En declaraciones emitidas por el Parlamento, el Consejo de la Shura y el Ministerio de Asuntos Exteriores del movimiento alineado con Teherán, se presentó el alto el fuego como "una victoria" para Irán y sus aliados en el "eje de la resistencia", que incluye a grupos armados en el Yemen, el Líbano e Irak.
Los organismos afirmaron que el acuerdo reflejaba "una retirada" de Washington, que junto a Israel no habían logrado sus "objetivos", como el de "debilitar al liderazgo iraní".
Igualmente, el Ministerio de Exteriores instó a la cautela al advertir de que la tregua seguía siendo "frágil", y acusó a Estados Unidos e Israel de "continuar con sus acciones hostiles, incluidos los ataques contra objetivos vinculados a Irán y en el Líbano".

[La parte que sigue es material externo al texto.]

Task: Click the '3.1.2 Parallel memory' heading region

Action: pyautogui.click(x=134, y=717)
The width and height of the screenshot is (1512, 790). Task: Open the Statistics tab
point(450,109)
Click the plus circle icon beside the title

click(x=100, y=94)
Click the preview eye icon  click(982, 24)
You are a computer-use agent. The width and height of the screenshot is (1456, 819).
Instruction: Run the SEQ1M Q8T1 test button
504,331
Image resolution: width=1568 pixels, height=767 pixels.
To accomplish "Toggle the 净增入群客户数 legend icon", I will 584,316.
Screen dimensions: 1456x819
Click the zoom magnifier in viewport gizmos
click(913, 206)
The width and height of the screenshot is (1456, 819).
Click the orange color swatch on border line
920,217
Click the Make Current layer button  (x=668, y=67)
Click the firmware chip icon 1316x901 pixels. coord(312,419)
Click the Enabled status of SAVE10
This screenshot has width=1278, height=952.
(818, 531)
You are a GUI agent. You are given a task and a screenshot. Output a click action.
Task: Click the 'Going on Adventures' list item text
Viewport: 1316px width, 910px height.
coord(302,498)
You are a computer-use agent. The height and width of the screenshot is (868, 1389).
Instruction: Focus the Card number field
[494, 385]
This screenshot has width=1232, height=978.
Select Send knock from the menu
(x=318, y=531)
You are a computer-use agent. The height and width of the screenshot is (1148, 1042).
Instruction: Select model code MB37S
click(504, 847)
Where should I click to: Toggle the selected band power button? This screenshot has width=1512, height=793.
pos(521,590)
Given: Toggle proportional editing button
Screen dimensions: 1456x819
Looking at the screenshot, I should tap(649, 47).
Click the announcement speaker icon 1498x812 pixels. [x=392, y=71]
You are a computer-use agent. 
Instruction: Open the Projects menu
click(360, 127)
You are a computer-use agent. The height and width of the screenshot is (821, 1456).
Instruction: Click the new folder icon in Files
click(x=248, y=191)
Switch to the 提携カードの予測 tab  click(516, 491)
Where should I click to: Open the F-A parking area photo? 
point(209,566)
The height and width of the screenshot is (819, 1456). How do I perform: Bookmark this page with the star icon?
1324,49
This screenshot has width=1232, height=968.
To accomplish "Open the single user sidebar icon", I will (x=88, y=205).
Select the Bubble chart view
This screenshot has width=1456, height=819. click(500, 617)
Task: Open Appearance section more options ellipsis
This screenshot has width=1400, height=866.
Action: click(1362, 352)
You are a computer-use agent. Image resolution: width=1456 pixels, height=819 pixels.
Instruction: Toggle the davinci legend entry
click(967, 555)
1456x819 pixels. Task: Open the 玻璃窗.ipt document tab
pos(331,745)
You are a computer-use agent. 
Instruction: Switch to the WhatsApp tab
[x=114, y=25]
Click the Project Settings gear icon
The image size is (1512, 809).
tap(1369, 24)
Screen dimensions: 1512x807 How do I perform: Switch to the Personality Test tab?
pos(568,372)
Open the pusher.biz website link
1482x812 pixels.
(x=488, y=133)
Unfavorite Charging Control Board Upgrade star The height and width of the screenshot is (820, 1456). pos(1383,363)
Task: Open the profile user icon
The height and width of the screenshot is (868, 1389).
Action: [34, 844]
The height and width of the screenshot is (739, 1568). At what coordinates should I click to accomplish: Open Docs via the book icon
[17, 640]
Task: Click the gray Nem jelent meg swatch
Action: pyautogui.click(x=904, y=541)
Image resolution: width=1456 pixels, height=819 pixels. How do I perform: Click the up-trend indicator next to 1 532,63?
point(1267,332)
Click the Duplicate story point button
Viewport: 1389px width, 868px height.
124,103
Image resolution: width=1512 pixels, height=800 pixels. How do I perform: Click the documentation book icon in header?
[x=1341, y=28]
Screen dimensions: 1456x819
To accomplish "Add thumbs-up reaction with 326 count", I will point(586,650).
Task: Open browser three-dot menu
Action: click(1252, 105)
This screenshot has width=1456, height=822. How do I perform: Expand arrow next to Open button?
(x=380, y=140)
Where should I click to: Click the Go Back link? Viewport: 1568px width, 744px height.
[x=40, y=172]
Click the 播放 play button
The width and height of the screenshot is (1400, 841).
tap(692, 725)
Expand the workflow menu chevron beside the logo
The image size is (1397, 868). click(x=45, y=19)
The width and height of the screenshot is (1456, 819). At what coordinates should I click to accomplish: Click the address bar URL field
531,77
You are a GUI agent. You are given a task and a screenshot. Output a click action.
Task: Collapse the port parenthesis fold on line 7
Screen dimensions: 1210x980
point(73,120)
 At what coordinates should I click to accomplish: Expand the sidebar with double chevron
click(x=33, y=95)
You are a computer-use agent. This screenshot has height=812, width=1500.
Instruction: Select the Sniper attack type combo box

También exhortó a los países de la región a "reevaluar sus alianzas y a entablar un diálogo para garantizar la estabilidad a largo plazo".
Los hutíes, que controlan gran parte del noroeste de Yemen, incluida la capital, Saná, desde que tomaron el poder en 2014, están estrechamente alineados con Irán y se han visto cada vez más involucrados en las tensiones regionales.
Tras casi un mes de ataques aéreos estadounidenses e israelíes contra Irán, el grupo lanzó misiles y drones hacia Israel en solidaridad con Teherán.
Sus acciones aún no han provocado ataques de represalia, lo que aumenta el temor a un conflicto tardío con Israel.
La última tregua entre Washington y Teherán se produce tras semanas de escalada de tensiones que amenazaban con desembocar en una guerra a gran escala.
Si bien los detalles del acuerdo aún son limitados, los mediadores han buscado lograr un cese temporal de las hostilidades y abrir la puerta a las negociaciones.